▸ **RECORD EXCERPTS**

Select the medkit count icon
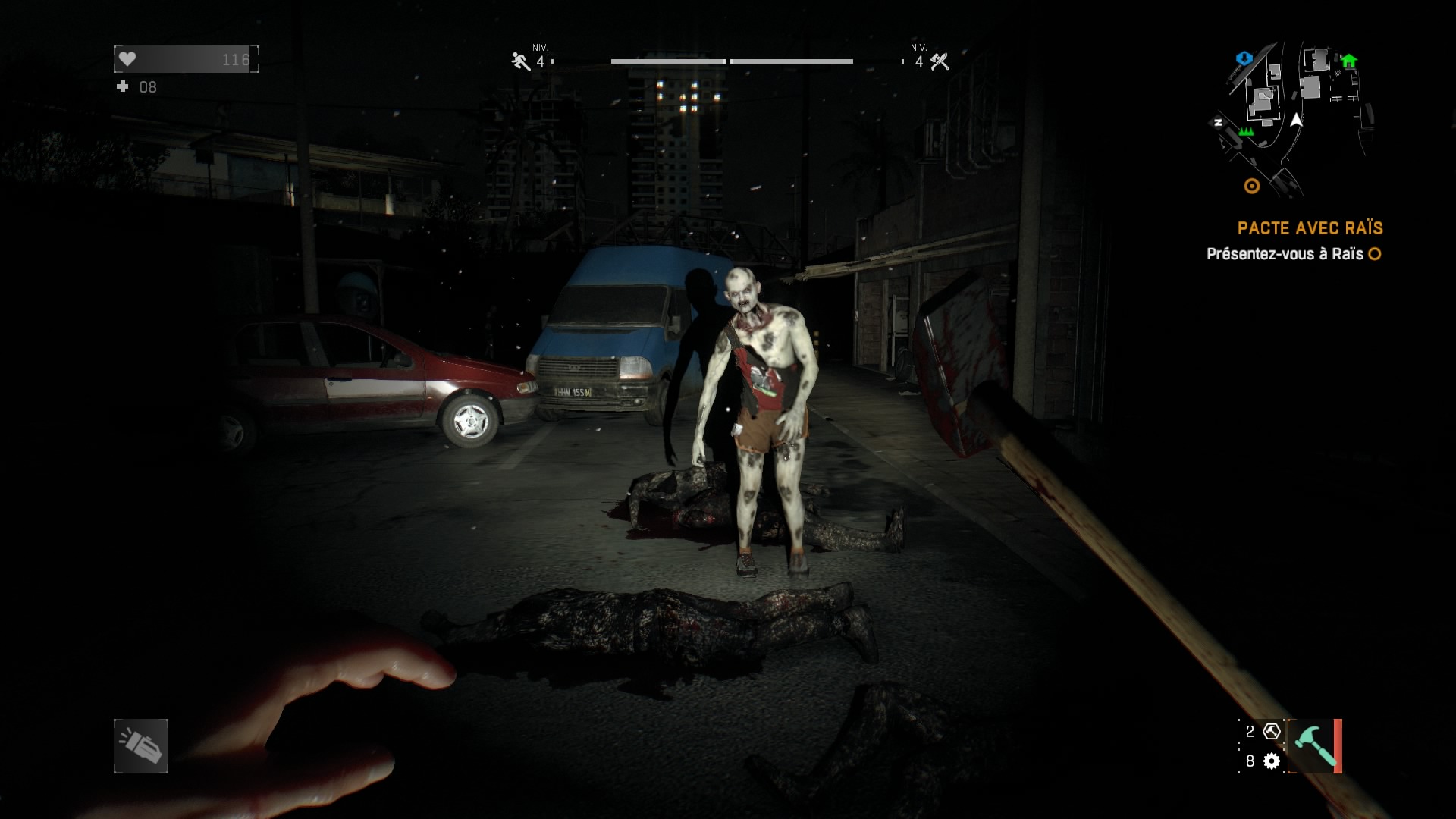 pos(123,87)
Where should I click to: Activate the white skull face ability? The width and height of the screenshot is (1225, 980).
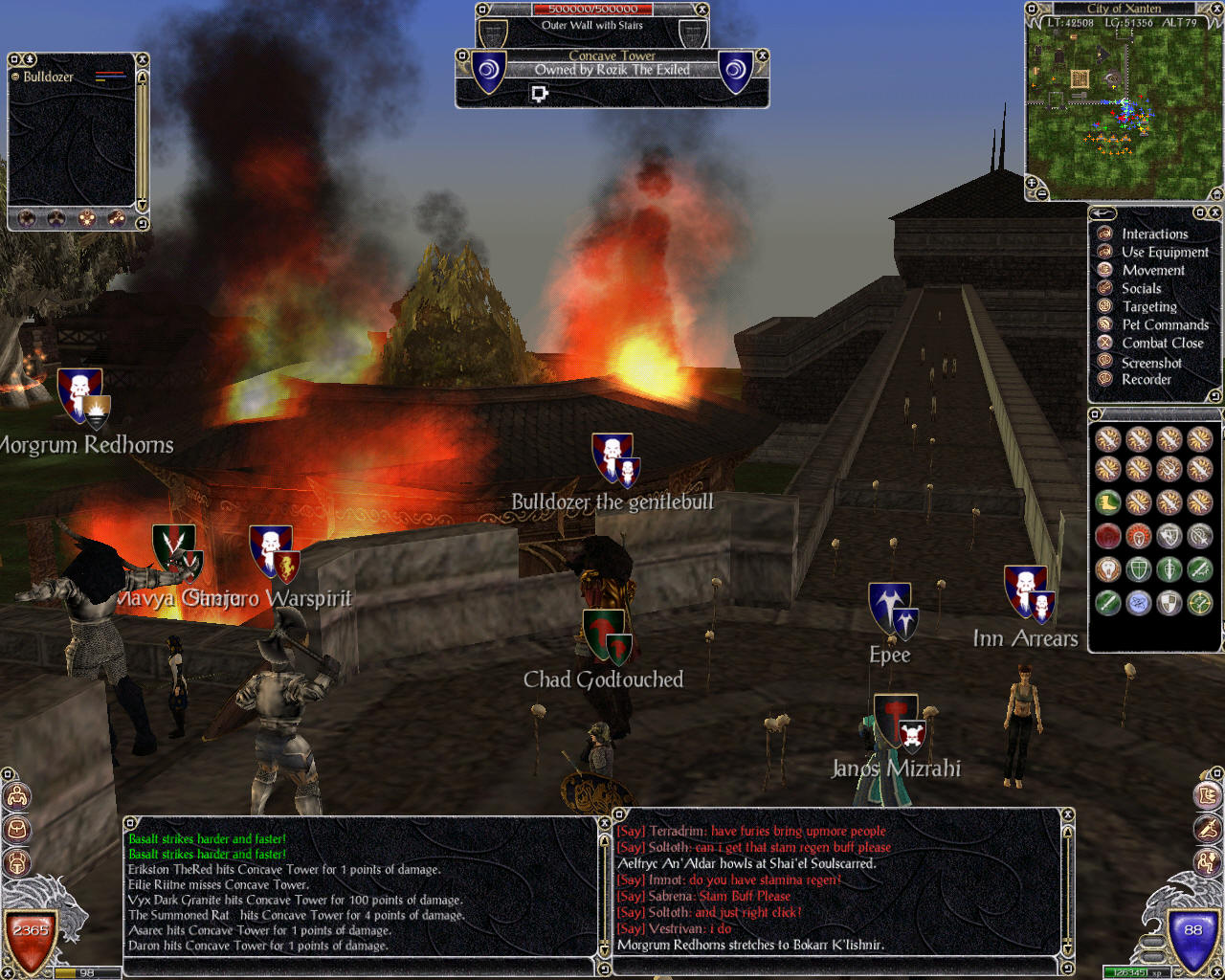(x=1108, y=570)
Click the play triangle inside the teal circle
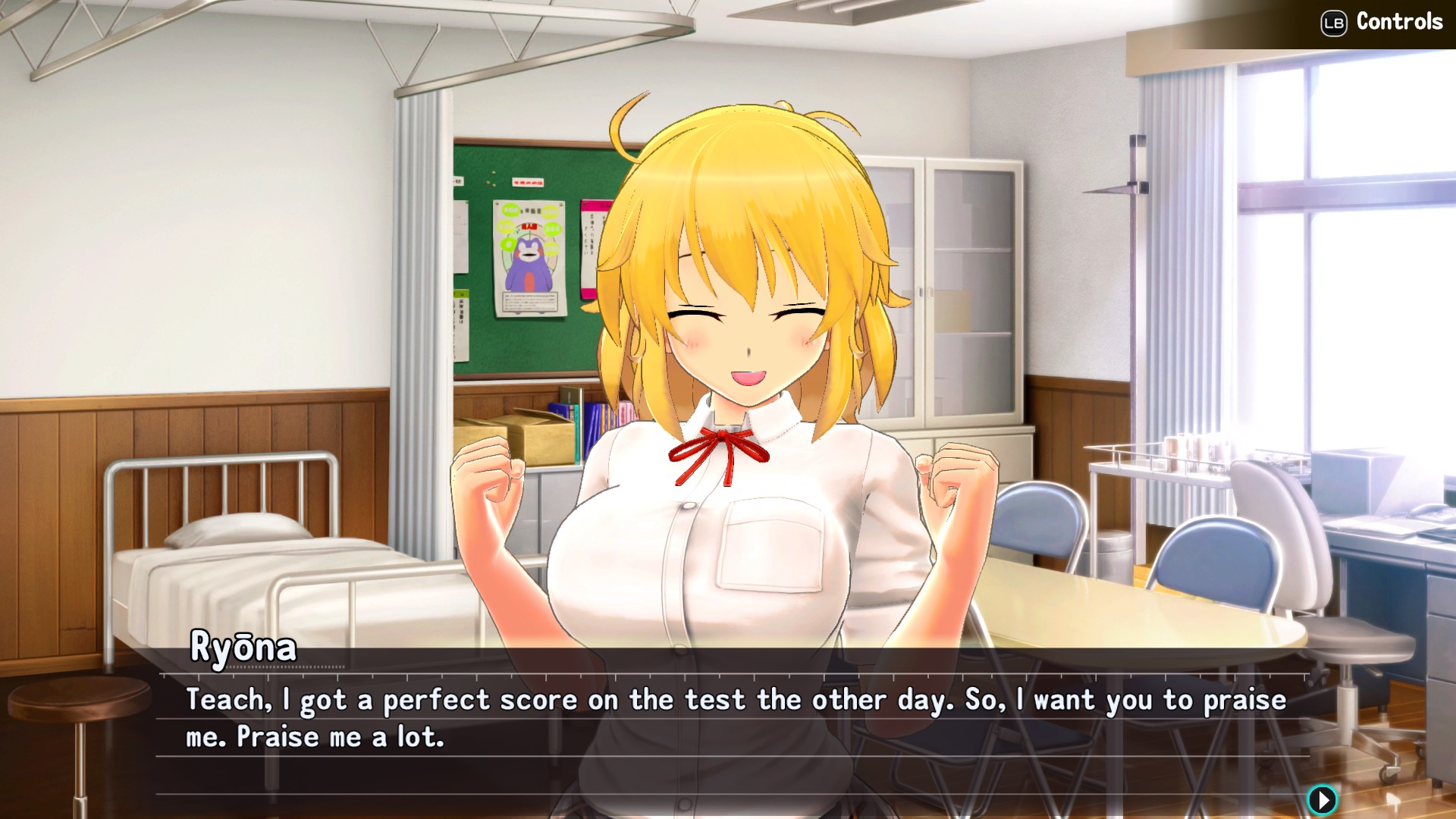This screenshot has height=819, width=1456. (1323, 798)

▸ **PROBLEM TO WORK ON**
Retype the lines of data above word for word, leaving out the pictures.

▸ **COMPLETED TASK**
Select the medkit count icon
 pos(123,87)
Where should I click to: Activate the white skull face ability? The width and height of the screenshot is (1225, 980).
(x=1108, y=570)
Click the play triangle inside the teal circle
This screenshot has height=819, width=1456. (1323, 798)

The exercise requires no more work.